◆ **CONSIGNE**:
D'après le texte ci-dessous sur les plans de relance européens, pourquoi l'Union européenne fait-elle l'objet de critiques ? Répondez en une à trois phrases.

Accusée de lenteur, l’UE franchira une étape importante la semaine prochaine pour débloquer les milliards d’euros promis face à la pandémie : une douzaine de pays doivent soumettre à Bruxelles leur plan de relance avec l’espoir de versements dès juillet.
La justice allemande a levé mercredi un gros obstacle en rejetant un recours qui menaçait la ratification du projet par Berlin. Puis jeudi, le Portugal a été le premier pays à déposer son dossier. « Cela a été une très bonne semaine », se réjouit un haut responsable européen.
La semaine prochaine, « une douzaine » d’autres plans nationaux de relance, des documents de 50.000 pages en moyenne, doivent être présentés, a précisé cette source, dont celui de la France mercredi.
Cette étape permet à la Commission de démarrer l’examen formel des projets d’investissements et de réformes de chaque pays, qui doit durer deux mois, avant un feu vert du Conseil européen représentant les Etats membres, qui nécessitera jusqu’à quatre semaines supplémentaires.
« Notre objectif reste d’adopter tous les plans d’ici l’été », a déclaré jeudi la présidente de la Commission, Ursula von der Leyen. Si tout va bien, « nous verrons l’argent s’écouler en juillet », avec le versement de préfinancements représentant 13% des aides totales, assure-t-on à la Commission. Un an après l’accord historique des Vingt-Sept.
– Un projet historique –
D’une ampleur inédite, avec 672 milliards d’euros de subventions et de prêts, le mécanisme financé pour la première fois par un recours commun à l’emprunt, incarne la solidarité européenne face à la crise du Covid-19.
Mais l’Europe souffre de la comparaison avec les Etats-Unis où des aides plus massives ont été débloquées plus vite, tandis qu’une campagne de vaccinations plus rapide a permis à l’économie américaine de prendre un temps d’avance.
D’où des critiques.
« Je constate que la cavalerie américaine arrive à temps, que l’argent il est là, il est aux Etats-Unis. J’aimerais que la cavalerie européenne arrive aussi à temps », s’était agacé début avril le ministre français de l’Economie, Bruno Le Maire.

(Données collectées)
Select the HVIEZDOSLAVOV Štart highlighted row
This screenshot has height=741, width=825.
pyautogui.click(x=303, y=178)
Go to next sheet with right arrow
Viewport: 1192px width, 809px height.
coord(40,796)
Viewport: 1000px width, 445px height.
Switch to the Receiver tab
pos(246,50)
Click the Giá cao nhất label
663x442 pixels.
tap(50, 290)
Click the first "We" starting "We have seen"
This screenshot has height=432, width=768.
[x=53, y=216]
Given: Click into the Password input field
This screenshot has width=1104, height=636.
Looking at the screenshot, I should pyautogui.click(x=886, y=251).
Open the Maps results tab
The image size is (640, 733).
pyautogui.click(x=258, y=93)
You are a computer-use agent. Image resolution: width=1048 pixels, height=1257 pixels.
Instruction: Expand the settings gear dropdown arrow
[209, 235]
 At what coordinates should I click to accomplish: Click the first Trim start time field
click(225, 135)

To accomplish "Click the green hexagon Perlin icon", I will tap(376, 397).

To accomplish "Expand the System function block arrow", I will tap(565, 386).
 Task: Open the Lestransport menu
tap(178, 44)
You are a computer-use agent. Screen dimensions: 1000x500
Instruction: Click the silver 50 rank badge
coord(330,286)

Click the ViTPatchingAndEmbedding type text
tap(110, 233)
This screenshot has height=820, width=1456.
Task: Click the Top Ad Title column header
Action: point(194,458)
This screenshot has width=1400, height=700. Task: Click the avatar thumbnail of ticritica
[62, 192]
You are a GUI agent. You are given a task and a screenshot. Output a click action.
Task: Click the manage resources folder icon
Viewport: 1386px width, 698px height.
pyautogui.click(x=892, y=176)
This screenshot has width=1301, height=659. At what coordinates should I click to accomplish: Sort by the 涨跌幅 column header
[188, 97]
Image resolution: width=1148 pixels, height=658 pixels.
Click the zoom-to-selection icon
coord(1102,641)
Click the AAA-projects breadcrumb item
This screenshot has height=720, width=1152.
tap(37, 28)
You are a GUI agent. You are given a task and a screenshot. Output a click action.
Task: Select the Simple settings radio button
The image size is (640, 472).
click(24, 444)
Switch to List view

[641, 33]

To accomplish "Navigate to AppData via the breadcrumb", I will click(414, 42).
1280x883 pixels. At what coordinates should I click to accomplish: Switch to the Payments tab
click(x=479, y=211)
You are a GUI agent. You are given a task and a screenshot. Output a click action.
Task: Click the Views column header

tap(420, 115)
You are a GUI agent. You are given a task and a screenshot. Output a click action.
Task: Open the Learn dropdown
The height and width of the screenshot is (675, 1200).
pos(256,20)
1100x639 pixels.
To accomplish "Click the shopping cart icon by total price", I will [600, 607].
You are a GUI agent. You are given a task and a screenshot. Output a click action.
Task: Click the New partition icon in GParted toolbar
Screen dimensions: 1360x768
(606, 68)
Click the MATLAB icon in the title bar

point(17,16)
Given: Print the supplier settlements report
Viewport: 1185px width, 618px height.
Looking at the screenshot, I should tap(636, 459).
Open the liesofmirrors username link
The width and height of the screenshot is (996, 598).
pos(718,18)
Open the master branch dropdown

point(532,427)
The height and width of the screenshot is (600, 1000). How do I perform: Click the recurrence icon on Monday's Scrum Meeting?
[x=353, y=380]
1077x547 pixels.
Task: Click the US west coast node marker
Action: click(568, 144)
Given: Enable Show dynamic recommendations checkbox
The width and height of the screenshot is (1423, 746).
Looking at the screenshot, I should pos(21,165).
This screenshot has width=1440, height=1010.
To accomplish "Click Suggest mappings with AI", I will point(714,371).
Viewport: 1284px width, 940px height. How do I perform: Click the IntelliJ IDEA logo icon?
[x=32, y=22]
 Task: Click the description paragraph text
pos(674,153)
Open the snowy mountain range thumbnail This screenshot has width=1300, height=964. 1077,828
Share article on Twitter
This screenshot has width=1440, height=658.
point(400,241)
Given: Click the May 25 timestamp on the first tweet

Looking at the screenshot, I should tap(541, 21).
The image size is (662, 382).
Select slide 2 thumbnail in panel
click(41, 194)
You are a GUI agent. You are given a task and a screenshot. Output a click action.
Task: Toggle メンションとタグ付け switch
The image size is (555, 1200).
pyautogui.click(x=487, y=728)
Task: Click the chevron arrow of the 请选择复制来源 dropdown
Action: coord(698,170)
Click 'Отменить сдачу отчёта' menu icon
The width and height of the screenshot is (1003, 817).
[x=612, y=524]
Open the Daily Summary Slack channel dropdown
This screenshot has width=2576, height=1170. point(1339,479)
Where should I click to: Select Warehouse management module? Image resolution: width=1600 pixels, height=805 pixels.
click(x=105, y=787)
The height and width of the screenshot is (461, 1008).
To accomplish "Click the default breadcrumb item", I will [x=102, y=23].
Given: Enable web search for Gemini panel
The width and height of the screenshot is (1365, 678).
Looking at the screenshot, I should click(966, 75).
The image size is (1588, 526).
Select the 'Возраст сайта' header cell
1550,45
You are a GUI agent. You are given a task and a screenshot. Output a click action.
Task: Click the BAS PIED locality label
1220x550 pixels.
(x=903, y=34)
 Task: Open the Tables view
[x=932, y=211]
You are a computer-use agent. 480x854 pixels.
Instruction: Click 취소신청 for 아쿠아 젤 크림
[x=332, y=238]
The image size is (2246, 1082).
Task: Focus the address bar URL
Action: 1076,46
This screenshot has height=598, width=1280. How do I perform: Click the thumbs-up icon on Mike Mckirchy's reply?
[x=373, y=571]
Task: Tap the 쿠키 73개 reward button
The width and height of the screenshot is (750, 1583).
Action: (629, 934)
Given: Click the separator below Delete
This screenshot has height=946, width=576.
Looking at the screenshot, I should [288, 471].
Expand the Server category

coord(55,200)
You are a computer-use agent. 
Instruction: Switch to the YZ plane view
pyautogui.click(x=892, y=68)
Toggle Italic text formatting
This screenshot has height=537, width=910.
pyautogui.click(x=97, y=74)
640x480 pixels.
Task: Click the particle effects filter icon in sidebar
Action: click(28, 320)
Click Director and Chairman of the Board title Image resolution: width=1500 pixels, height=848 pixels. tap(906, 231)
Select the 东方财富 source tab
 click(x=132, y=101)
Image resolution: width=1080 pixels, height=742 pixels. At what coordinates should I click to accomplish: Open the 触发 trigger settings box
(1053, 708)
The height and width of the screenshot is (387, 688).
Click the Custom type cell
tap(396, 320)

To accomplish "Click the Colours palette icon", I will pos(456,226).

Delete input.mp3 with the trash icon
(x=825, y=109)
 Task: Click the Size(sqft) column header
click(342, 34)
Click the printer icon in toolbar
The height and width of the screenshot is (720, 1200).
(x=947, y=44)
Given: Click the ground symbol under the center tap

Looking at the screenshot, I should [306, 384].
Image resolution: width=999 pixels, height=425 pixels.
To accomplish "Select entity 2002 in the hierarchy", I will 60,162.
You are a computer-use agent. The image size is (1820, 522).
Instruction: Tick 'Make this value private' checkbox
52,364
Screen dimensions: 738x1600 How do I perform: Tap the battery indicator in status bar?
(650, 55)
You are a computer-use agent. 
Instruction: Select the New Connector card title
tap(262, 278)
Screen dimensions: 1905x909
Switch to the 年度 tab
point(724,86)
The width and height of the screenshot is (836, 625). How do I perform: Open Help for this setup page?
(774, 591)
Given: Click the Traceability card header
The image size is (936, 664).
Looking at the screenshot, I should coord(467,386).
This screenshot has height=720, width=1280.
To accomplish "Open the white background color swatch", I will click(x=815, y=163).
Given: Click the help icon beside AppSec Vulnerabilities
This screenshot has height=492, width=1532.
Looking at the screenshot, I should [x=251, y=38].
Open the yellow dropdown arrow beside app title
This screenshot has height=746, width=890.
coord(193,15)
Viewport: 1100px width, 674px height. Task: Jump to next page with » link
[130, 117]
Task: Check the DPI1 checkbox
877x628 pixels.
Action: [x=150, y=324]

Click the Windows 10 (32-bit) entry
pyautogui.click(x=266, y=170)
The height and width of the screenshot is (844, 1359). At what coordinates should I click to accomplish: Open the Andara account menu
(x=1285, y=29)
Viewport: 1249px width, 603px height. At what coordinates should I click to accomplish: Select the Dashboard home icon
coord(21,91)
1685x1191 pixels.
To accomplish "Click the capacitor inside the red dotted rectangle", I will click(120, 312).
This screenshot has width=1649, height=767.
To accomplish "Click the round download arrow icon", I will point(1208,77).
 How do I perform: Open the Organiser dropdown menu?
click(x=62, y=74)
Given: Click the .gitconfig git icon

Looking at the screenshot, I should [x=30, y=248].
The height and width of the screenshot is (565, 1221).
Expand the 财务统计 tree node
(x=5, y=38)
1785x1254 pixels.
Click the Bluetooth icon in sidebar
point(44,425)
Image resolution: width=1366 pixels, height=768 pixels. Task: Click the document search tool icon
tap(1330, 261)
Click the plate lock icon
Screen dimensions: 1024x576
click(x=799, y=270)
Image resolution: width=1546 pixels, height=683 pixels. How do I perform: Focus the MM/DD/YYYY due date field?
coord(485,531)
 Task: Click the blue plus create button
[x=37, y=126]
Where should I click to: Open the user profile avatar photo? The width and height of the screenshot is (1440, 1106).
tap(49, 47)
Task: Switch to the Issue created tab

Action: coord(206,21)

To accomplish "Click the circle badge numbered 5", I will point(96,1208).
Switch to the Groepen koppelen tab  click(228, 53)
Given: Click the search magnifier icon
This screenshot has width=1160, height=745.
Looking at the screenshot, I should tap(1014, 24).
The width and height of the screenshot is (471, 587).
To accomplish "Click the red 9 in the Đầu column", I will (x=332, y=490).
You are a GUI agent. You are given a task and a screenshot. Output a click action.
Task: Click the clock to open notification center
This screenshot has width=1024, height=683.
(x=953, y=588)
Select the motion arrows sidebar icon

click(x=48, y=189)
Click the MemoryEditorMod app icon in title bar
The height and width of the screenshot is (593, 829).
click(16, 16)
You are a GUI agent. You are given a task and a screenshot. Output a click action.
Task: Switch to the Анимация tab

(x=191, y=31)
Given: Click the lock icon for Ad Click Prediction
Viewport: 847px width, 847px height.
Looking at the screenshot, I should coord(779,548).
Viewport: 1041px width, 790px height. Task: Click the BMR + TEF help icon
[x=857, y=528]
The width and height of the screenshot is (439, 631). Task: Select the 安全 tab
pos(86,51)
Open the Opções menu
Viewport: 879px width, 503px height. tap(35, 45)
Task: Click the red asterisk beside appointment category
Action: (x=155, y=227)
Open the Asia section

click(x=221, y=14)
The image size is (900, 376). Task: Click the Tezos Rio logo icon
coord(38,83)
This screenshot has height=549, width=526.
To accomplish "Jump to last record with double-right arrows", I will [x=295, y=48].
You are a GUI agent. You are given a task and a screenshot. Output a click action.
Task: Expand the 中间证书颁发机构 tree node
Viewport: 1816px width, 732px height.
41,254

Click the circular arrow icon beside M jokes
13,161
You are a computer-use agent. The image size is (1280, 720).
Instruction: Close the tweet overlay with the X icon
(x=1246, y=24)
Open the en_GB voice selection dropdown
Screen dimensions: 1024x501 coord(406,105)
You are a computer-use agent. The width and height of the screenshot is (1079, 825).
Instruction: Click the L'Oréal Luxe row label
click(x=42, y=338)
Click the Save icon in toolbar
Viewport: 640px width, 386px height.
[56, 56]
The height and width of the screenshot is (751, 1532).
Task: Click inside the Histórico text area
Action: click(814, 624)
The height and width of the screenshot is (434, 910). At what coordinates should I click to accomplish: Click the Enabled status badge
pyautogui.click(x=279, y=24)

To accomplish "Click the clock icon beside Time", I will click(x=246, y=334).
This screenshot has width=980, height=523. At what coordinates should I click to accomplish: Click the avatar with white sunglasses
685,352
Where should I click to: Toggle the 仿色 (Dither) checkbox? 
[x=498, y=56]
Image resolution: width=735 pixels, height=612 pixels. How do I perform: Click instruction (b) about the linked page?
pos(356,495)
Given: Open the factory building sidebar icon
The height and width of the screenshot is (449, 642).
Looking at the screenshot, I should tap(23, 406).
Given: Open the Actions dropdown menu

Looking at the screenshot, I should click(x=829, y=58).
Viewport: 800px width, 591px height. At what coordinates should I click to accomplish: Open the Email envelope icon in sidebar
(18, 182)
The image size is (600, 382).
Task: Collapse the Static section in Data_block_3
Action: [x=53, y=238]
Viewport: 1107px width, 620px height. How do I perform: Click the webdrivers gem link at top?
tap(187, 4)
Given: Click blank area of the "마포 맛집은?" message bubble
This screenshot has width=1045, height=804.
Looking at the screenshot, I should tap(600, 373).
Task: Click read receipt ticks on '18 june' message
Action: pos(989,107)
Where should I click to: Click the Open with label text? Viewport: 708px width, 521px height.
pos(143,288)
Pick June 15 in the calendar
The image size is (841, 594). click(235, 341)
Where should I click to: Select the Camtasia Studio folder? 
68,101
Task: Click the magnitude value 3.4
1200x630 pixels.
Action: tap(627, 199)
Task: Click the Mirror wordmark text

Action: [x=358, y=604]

◆ **VOTRE RÉPONSE**:
L'Europe souffre de la comparaison avec les États-Unis, où des aides plus massives ont été débloquées plus vite. Une campagne de vaccination plus rapide y a en outre permis à l'économie américaine de prendre un temps d'avance.